The boy's family, from Tshwane in South Africa, apparently paid around $2,300 for the wedding "fearing divine retribution." See what superstition can buy you!
"Sanele is named after his grandfather, who was never had a white wedding before he died so asked Sanele to get married," said Sanele's 46-year-old mother, Patience Masilela. "He chose Helen because he loves her ... By doing this we made the ancestors happy. If we hadn't done what my son had asked then something bad would have happened in the family."
Although the community—and now the world—was shocked by the nuptials, the family defended the union, which by all accounts was more a ritual than a legally binding act. Even Sanele, looking dapper in a silver suit and bow tie, looks pissed off in the pictures. But he claims he was excited and happy to be marrying Helen.
Apparently normal life resumes for the newlyweds, who are not expected to live together as part of the arrangement. There is (mercifully) no marriage certificate, either. Even so chaste kisses were exchanged in the ceremony attended by 100 revelers.
"When I'm older I will marry a lady my own age." Phew for small mercies. I doubt very much that Alfred, Helen's husband of 30 years, would be too thrilled having a younger man as competition.
A little twisted or a silly little ritual?
We all have those days when we feel like auctioning our kids to the highest bidder. But most of us are kidding. Notice I said 'most of'... There's always one. In this case, a 22-year-old mom of two trying to sell off her two tots on Facebook for a mere $4,000.
According to an article in Mashable, Misty VanHorn was arrested in Oklahoma for trafficking of her 2-year-old and 10-month-old. Sadly, it's not even the first time the desperate and broke mom tried to sell off her kids—for $1,000, or a "package deal" for the two of them at a bargain $4,000.
Scarier still, she had a willing pundit: a woman from Arkansas, just across the state border.
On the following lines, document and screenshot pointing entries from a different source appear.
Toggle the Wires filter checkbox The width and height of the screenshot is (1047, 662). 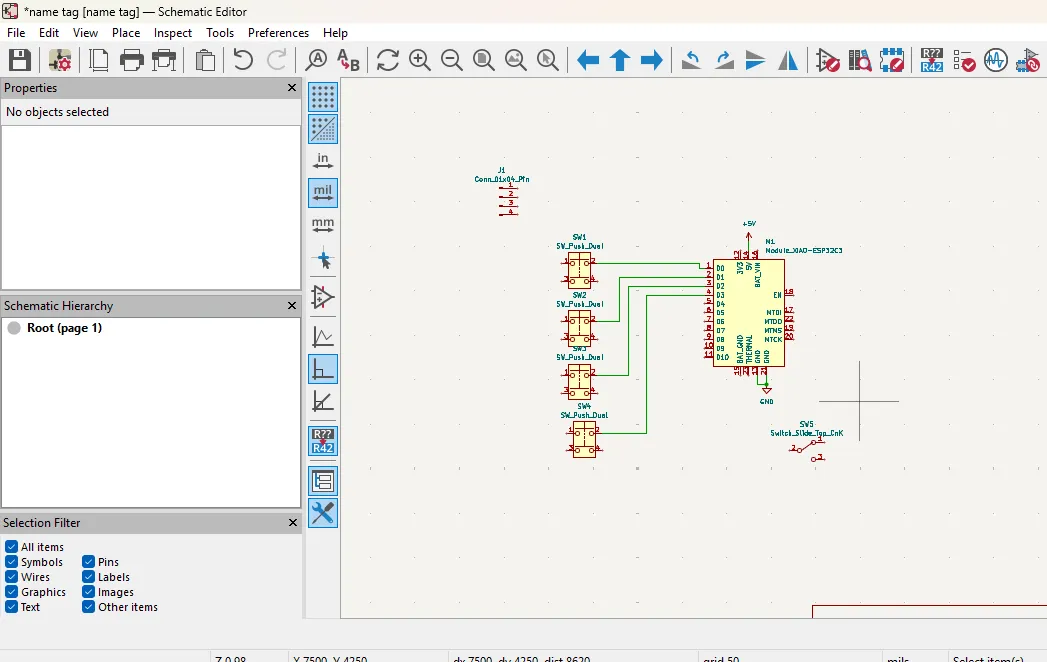(12, 577)
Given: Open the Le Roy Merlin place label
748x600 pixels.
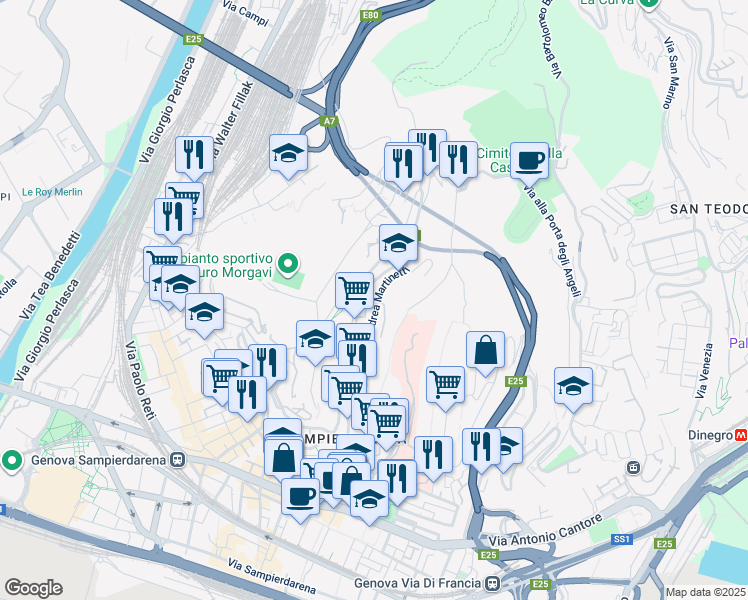Looking at the screenshot, I should coord(52,192).
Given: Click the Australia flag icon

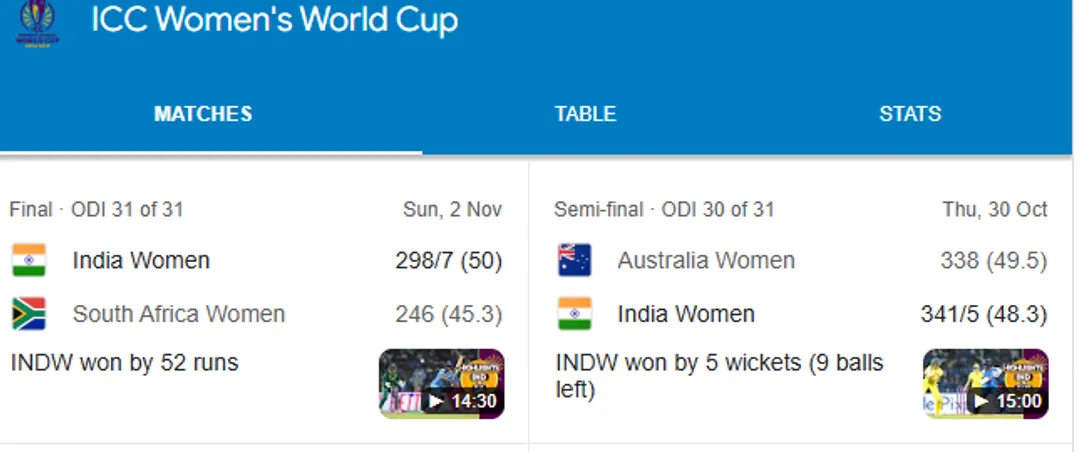Looking at the screenshot, I should pos(574,261).
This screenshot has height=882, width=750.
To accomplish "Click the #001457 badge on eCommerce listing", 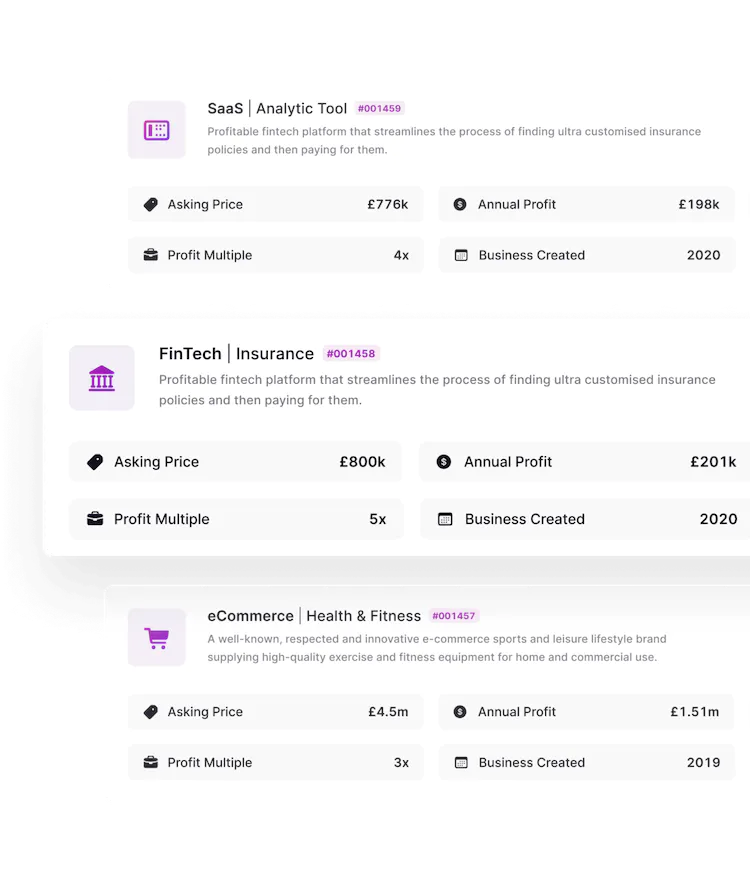I will [453, 616].
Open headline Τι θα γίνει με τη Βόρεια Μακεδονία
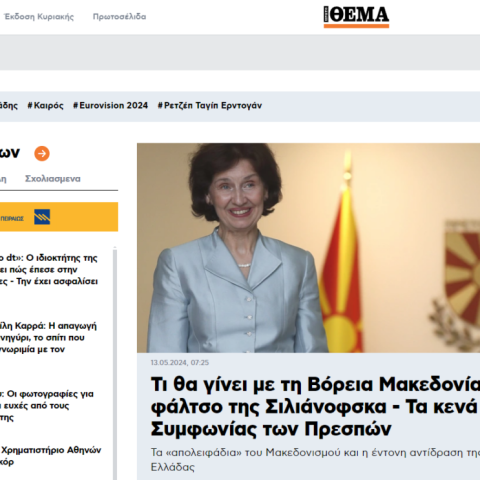The height and width of the screenshot is (480, 480). pyautogui.click(x=315, y=406)
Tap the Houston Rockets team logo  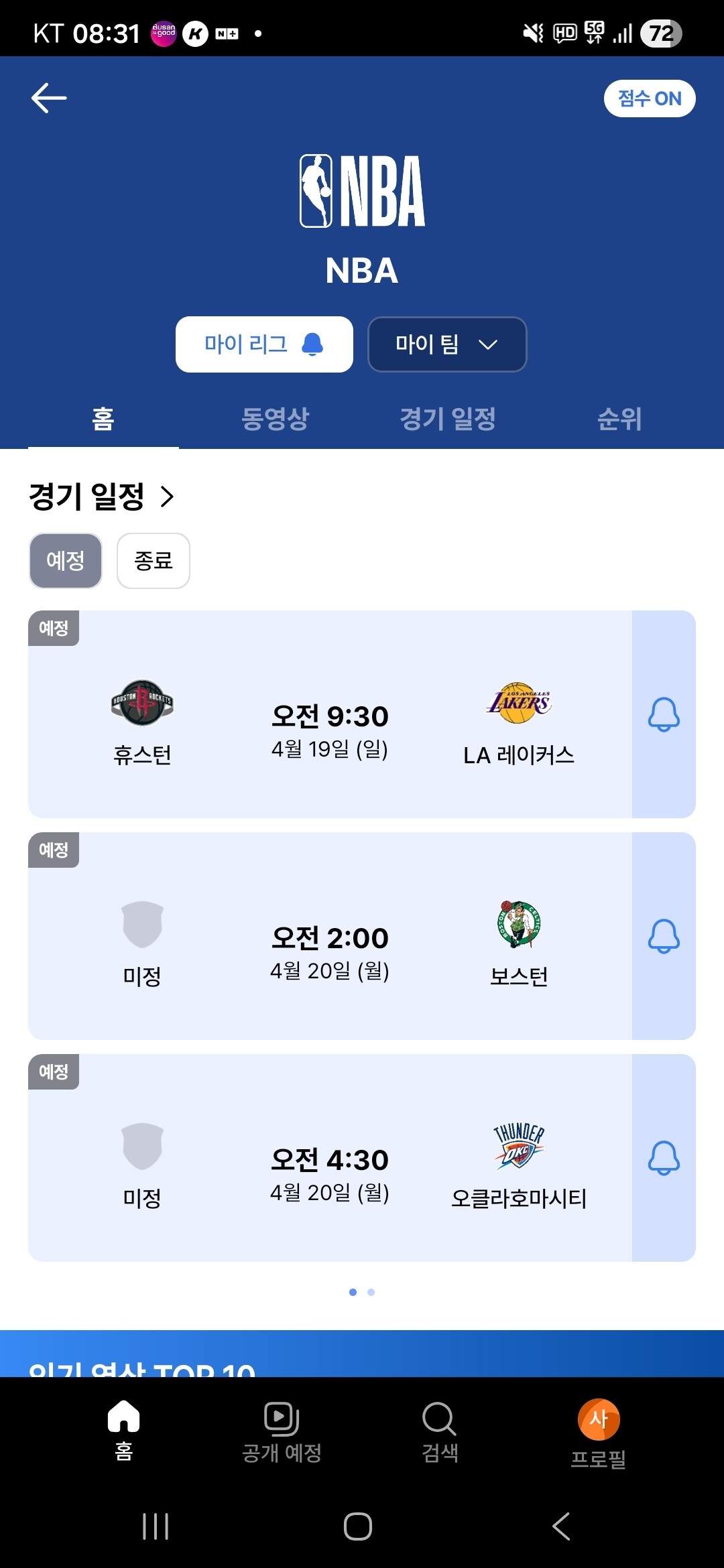click(142, 703)
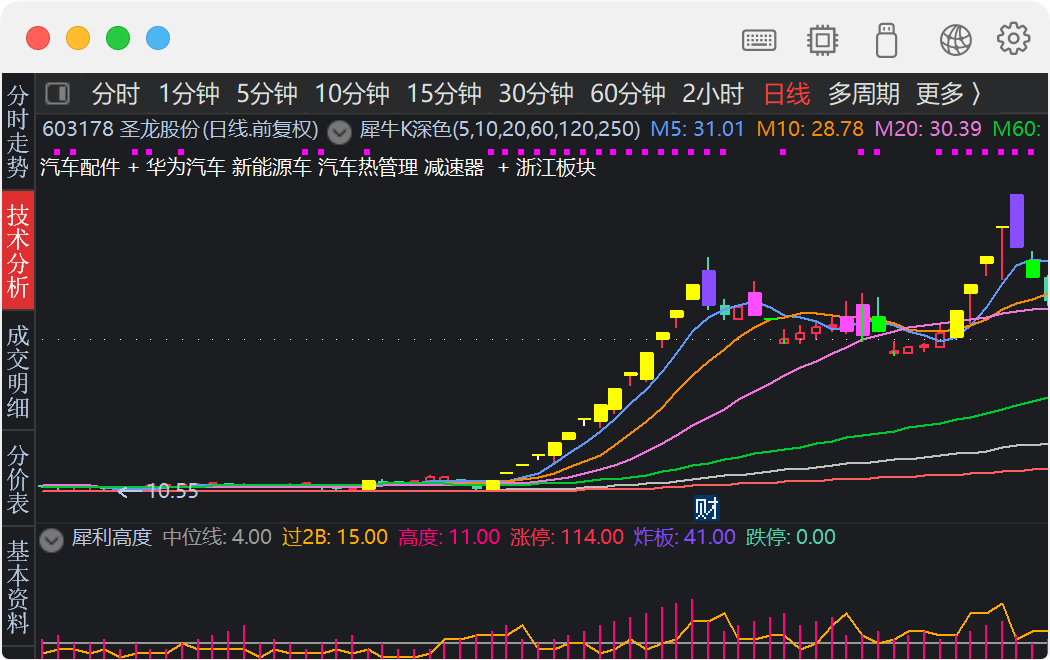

"Just come to Sallisaw, it's only 30 minutes away and I'll give you all of her stuff and let y'all have her forever for $1,000," read VanHorn's Facebook message to the woman. Shudder.
It's believed the mom wanted the cash to bail her boyfriend out of jail. Hopefully a jail she'll soon find herself in... Her kids are in state custody, pending a decent home to go to.
Next time you have a rough day with your kids, don't even think of threatening to put them on Kijiji or Craigslist. Seriously. Don't even joke about it.
When it comes to dolls, the more realistic, the better. At least that's what I thought as a young girl. But for one 13-year-old with Down Syndrome, conventional dolls never bore a resemblance to her. Something which her mother Connie Feda decided to rectify by creating her own line of dolls.
Although there are dolls with Down-like features on the market, Ms Feda didn't feel they were "adequate reflections." As a mom of six, she had her hands full, but that gap in the market needed to be filled. And who better to fill it?
According to an article in Huffington Post, Feda's project, Dolls for Downs, aims to "represent children with disabilities in an honest, favorable light and give kids with disabilities a friend for life."
With a little help from her friends—including "sculptor Karen Scott, occupational therapists and other parents of children with Down syndrome"—Feda succeeded in doing just that.
“My favorite thing is the hand. Look at them, they’re so cute and pudgy,” she said.
She's proud, and rightly so.
We've come a long way from the days of Cabbage Patch... Dolls of varying ethnicities are now available. Just how important is realism and representation when it comes to doll likeness?